La dignità, per altro verso, non può assumere le vesti immobilistiche di un fideismo cieco contrario alla ragione e alla stessa realtà, poiché non necessariamente il progresso tecnico – ovviamente qualora questo non sia svincolato dai dettami morali e giuridici – rappresenta di per se stesso una violazione della dignità umana, come, invece, probabilmente riteneva il noto compositore Manuel de Falla che da fervente cristiano preferì morire rifiutando ogni cura per accogliere in pieno quella che secondo lui era la volontà di Dio il quale gli aveva mandato la malattia di cui soffriva.

Soltanto una visione opposta alla ragione, a causa dell’ideologia o di una erronea interpretazione della fede cristiana, che contrappone o sovrappone autodeterminazione e dignità può condurre alla violazione effettiva tanto dell’una quanto dell’altra, oltre che, specialmente se si ricorre al suicidio assistito, del rapporto medico-paziente che viene alterato nella sua struttura eticamente relazionale a causa di una morte tecnicizzata e premeditata, vera e propria anticamera di una più generale cultura eutanasica.

La pretesa di una neutralità etica o giuridica di un atto come il suicidio assistito, dunque, si propone come kantianamente contraria alla ragione stessa, segnando con ciò la fine di tutte le cose, cioè non solo della morte naturale, ma anche della medicina e del suo profondo significato umano, del diritto e della sua strutturale fondazione relazionale, e, in definitiva, sia dell’autodeterminazione che della dignità.

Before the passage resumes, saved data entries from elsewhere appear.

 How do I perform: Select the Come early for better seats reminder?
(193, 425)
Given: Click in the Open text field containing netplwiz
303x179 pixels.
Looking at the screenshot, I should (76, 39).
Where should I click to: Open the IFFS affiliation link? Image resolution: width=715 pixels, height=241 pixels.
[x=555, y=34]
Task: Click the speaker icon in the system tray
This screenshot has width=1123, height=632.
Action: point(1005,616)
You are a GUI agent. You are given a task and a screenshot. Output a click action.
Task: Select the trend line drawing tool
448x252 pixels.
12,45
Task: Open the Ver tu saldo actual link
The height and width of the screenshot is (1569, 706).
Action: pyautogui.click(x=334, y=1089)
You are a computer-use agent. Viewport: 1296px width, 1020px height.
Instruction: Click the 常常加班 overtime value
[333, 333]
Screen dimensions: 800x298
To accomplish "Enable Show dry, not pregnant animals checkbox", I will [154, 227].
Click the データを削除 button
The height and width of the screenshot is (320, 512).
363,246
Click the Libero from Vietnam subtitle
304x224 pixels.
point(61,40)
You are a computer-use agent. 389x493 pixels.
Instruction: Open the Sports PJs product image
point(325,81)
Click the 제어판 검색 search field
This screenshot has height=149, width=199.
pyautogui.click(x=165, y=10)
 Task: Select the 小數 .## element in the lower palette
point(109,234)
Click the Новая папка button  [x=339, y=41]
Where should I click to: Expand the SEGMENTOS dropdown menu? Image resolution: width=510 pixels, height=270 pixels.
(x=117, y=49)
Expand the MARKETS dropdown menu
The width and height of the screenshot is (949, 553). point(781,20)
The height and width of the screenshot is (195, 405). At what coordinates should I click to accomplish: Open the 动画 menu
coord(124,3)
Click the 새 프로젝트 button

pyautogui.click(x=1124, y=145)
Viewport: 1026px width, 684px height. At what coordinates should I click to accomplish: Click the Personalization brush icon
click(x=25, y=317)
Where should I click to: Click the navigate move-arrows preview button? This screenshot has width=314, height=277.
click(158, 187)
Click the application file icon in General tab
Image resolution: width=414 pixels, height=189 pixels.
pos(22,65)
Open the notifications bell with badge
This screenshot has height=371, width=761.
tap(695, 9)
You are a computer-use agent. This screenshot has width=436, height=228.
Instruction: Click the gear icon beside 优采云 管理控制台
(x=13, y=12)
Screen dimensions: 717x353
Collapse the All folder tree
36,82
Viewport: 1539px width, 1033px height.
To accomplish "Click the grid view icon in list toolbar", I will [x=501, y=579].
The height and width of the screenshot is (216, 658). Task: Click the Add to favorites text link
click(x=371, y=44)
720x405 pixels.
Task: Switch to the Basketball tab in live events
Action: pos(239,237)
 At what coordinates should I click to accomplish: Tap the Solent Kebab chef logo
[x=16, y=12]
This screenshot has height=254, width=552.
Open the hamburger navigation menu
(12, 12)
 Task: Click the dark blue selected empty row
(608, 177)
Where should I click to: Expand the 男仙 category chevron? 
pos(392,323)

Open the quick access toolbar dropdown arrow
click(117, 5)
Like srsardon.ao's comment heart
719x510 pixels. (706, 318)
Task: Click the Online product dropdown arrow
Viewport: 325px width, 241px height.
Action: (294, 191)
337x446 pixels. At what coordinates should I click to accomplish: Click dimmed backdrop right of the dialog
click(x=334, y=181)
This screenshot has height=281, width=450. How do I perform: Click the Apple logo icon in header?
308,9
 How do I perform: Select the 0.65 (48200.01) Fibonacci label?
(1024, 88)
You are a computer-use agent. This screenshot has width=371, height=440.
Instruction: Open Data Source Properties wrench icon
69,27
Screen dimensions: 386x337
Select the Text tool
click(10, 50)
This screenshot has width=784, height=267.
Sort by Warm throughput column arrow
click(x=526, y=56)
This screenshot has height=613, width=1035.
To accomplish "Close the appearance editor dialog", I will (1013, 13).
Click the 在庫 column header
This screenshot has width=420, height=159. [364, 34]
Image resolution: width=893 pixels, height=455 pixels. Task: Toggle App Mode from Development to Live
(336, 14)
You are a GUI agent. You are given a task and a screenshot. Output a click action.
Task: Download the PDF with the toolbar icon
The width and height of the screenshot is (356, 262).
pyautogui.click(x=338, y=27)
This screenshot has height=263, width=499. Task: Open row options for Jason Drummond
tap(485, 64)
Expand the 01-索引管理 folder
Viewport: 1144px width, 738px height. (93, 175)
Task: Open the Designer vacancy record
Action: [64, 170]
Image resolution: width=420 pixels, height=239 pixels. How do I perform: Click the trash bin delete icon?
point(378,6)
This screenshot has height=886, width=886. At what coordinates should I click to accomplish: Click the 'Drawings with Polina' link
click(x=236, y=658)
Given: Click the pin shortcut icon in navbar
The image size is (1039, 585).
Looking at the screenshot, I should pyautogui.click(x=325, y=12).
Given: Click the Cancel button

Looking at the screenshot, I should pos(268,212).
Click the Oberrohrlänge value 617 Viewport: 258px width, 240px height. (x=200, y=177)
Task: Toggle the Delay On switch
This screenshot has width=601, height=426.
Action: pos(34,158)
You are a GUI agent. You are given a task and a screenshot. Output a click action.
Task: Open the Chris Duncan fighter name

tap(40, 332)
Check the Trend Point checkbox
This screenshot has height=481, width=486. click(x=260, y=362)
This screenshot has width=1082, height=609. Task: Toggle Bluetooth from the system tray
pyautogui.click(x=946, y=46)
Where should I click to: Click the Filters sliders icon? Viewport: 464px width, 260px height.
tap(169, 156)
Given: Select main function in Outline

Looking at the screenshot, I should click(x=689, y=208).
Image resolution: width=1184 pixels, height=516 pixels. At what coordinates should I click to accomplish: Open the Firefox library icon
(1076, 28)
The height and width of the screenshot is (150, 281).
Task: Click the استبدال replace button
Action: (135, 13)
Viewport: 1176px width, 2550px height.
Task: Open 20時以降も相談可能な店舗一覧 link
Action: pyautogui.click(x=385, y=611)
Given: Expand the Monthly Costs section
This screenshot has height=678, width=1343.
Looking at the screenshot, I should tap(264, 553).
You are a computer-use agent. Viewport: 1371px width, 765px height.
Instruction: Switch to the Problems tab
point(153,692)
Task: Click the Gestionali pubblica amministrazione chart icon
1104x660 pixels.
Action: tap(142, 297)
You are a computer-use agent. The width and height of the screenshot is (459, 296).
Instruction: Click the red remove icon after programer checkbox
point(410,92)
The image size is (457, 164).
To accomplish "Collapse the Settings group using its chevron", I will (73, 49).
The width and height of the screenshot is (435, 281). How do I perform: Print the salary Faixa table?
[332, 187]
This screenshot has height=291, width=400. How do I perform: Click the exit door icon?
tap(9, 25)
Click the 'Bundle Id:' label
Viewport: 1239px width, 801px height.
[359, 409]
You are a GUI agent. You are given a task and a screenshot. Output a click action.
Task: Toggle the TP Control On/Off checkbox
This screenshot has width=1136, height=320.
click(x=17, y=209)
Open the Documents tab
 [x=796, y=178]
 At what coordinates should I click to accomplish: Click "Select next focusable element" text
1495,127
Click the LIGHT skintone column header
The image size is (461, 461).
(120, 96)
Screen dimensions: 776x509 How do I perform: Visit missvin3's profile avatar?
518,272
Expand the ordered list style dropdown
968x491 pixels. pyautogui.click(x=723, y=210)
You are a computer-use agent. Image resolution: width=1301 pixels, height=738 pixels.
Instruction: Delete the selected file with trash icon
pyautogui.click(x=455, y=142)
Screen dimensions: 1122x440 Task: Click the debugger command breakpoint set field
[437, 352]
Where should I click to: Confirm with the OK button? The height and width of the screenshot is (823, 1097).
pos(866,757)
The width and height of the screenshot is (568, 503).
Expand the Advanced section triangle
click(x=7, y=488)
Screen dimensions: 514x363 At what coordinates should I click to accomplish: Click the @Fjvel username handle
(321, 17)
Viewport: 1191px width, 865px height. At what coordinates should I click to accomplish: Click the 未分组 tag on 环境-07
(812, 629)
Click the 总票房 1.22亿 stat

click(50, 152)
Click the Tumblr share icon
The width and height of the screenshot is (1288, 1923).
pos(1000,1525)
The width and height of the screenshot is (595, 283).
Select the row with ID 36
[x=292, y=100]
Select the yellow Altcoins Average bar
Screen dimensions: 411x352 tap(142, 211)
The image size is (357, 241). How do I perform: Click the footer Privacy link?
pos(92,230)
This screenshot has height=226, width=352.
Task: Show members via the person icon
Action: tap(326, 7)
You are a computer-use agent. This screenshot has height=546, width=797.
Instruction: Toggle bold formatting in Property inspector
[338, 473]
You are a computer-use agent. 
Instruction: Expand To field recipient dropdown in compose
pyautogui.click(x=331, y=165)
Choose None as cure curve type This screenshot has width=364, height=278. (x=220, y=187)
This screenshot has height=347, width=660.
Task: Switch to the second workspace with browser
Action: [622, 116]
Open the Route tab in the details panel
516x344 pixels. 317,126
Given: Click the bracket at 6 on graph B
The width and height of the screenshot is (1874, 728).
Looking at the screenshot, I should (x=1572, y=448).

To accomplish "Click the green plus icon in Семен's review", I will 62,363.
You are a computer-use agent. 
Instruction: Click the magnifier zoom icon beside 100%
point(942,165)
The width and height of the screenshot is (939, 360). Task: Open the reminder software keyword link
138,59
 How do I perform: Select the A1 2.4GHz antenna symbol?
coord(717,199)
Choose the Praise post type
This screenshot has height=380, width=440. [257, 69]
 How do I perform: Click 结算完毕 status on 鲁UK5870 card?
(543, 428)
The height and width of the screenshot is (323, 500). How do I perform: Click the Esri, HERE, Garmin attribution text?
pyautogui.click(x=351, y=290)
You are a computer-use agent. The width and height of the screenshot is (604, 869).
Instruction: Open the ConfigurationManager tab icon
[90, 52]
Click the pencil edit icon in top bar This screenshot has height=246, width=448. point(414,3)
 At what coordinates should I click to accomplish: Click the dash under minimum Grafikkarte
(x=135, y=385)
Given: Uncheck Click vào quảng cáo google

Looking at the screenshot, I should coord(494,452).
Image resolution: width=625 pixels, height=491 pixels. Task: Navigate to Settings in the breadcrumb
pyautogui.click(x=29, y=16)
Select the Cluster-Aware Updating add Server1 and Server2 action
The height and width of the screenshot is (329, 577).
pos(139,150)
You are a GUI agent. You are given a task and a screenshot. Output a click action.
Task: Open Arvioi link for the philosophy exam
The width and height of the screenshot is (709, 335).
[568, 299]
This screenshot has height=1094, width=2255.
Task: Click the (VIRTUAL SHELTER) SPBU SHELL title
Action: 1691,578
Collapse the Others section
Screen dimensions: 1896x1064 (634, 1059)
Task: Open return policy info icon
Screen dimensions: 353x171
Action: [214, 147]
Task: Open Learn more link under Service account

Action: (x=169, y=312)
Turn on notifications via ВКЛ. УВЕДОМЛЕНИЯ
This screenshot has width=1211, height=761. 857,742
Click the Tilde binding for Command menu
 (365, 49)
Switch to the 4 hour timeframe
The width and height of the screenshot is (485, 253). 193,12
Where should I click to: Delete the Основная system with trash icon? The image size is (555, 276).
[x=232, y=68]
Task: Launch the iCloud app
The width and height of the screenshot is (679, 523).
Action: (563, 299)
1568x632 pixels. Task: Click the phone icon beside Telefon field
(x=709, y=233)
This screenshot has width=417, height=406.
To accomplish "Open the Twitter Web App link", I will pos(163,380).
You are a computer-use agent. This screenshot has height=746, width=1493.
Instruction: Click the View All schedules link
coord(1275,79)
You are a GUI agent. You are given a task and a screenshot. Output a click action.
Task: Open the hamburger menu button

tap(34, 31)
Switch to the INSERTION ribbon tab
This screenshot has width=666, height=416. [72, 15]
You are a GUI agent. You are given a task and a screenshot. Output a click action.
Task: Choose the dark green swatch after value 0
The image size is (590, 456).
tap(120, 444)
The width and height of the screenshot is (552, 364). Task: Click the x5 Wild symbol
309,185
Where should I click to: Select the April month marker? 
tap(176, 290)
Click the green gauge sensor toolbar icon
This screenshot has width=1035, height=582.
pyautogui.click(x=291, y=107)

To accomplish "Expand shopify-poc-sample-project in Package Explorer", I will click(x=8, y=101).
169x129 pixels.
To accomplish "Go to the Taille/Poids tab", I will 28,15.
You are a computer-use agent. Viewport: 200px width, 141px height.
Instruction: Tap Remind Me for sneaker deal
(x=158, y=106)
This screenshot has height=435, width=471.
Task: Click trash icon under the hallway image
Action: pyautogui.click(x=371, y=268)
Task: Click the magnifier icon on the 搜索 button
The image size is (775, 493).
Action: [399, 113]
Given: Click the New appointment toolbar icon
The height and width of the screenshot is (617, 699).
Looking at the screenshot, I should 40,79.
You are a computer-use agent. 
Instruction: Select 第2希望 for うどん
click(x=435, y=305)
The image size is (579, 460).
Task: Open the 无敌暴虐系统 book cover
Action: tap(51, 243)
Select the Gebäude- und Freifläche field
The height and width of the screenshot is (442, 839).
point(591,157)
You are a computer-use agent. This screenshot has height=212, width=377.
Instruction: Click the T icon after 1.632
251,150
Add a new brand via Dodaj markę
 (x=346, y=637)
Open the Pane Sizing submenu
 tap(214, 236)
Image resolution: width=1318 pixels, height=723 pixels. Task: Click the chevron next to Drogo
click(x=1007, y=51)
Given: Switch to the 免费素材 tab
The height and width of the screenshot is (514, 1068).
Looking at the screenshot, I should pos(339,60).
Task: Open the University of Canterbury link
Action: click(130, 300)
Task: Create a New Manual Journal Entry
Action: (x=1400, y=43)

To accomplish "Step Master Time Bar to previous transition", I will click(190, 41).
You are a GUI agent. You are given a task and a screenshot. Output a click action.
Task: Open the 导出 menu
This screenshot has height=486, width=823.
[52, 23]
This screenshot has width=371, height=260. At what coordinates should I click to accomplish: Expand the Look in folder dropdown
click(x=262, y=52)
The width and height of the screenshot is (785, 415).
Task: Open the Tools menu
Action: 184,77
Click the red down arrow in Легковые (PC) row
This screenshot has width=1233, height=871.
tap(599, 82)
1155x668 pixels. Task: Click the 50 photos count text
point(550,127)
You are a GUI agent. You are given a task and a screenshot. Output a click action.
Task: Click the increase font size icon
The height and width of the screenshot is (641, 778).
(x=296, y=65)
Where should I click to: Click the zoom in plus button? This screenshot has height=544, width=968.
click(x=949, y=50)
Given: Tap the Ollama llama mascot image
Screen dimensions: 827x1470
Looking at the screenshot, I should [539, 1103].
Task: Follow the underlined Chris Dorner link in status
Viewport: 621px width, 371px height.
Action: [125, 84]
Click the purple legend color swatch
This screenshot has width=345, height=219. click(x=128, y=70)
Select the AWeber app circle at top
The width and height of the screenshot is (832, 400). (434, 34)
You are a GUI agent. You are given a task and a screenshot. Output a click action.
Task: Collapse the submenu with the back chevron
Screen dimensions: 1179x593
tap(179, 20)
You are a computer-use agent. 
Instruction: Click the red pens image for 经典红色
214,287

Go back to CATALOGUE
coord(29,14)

In conclusione, sebbene molteplici e ulteriori considerazioni si dovrebbero ancora effettuare in proposito, si possono comunque accogliere le riflessioni in merito di Ivan Illich che così lucidamente ha riassunto il nuovo senso della morte diffuso nel mondo contemporaneo per cui la morte non ha più un senso: «La morte approvata dalla società è quella che avviene quando l’uomo è diventato inutile non solo come produttore, ma anche come consumatore. La società, agendo attraverso il sistema medico, decide quando e dopo quali offese e mutilazioni dovrà morire. La medicalizzazione della società ha posto fine all’epoca della morte naturale. La morte tecnica ha prevalso sul morire. La morte meccanica ha vinto e distrutto tutte le altre morti».